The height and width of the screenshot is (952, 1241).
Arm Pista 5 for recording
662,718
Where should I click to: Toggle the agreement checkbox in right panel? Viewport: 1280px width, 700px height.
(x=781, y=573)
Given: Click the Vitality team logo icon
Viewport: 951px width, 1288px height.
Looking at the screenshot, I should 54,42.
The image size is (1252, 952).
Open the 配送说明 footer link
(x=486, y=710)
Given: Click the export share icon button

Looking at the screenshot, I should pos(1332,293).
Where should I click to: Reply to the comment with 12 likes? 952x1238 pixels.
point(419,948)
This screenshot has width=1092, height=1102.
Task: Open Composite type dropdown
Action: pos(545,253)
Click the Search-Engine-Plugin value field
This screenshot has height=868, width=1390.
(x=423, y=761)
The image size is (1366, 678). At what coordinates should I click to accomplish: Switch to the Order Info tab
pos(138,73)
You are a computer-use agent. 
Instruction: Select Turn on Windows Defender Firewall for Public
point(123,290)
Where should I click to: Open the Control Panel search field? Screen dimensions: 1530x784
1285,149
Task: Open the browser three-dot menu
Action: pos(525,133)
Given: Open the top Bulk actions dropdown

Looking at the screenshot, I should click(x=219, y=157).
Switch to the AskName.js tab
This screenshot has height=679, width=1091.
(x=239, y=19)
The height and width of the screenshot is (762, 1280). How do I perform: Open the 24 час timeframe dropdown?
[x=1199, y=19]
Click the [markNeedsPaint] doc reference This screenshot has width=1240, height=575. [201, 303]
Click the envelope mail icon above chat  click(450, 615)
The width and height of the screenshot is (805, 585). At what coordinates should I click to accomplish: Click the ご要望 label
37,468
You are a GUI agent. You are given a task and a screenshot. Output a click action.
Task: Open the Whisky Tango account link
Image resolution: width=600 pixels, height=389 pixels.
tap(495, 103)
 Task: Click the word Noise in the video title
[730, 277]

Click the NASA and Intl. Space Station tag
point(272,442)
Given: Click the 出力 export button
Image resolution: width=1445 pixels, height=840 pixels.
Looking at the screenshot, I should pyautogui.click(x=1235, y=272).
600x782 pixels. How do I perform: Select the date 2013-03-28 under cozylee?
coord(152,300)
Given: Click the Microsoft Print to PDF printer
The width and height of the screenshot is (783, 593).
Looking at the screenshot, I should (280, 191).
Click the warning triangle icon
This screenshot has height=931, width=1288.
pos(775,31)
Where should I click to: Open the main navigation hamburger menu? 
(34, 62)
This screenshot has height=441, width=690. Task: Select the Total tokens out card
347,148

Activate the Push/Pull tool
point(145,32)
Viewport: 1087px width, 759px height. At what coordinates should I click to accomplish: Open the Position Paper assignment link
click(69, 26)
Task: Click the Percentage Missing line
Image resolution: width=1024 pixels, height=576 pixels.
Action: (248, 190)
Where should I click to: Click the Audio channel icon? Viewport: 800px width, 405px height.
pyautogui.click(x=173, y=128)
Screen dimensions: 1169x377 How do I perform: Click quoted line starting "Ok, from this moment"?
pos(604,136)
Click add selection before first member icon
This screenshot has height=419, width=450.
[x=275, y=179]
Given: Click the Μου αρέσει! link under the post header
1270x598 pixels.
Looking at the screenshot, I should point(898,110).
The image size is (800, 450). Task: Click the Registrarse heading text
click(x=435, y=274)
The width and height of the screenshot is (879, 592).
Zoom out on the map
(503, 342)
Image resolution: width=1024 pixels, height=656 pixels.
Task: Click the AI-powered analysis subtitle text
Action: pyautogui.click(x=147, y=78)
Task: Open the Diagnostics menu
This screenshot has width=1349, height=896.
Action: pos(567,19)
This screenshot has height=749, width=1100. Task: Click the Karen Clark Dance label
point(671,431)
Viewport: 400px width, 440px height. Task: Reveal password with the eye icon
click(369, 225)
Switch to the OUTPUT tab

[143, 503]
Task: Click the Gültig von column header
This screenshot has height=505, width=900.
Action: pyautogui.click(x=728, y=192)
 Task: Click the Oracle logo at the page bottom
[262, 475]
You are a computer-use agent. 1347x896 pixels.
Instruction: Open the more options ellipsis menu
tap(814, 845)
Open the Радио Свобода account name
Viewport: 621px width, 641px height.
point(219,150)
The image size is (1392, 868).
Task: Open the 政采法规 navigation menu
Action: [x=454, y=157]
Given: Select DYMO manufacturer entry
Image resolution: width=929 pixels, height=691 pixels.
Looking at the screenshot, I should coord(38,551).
*****
WHAT TO DO
Please reproduce the lines above unchanged. Begin at the first line and stop after the line that has "(x=423, y=761)".

RESULT OF THE EXERCISE
The height and width of the screenshot is (952, 1241).
Arm Pista 5 for recording
662,718
Where should I click to: Toggle the agreement checkbox in right panel? Viewport: 1280px width, 700px height.
(x=781, y=573)
Given: Click the Vitality team logo icon
Viewport: 951px width, 1288px height.
Looking at the screenshot, I should 54,42.
The image size is (1252, 952).
Open the 配送说明 footer link
(x=486, y=710)
Given: Click the export share icon button

Looking at the screenshot, I should pos(1332,293).
Where should I click to: Reply to the comment with 12 likes? 952x1238 pixels.
point(419,948)
This screenshot has width=1092, height=1102.
Task: Open Composite type dropdown
Action: pos(545,253)
Click the Search-Engine-Plugin value field
This screenshot has height=868, width=1390.
(x=423, y=761)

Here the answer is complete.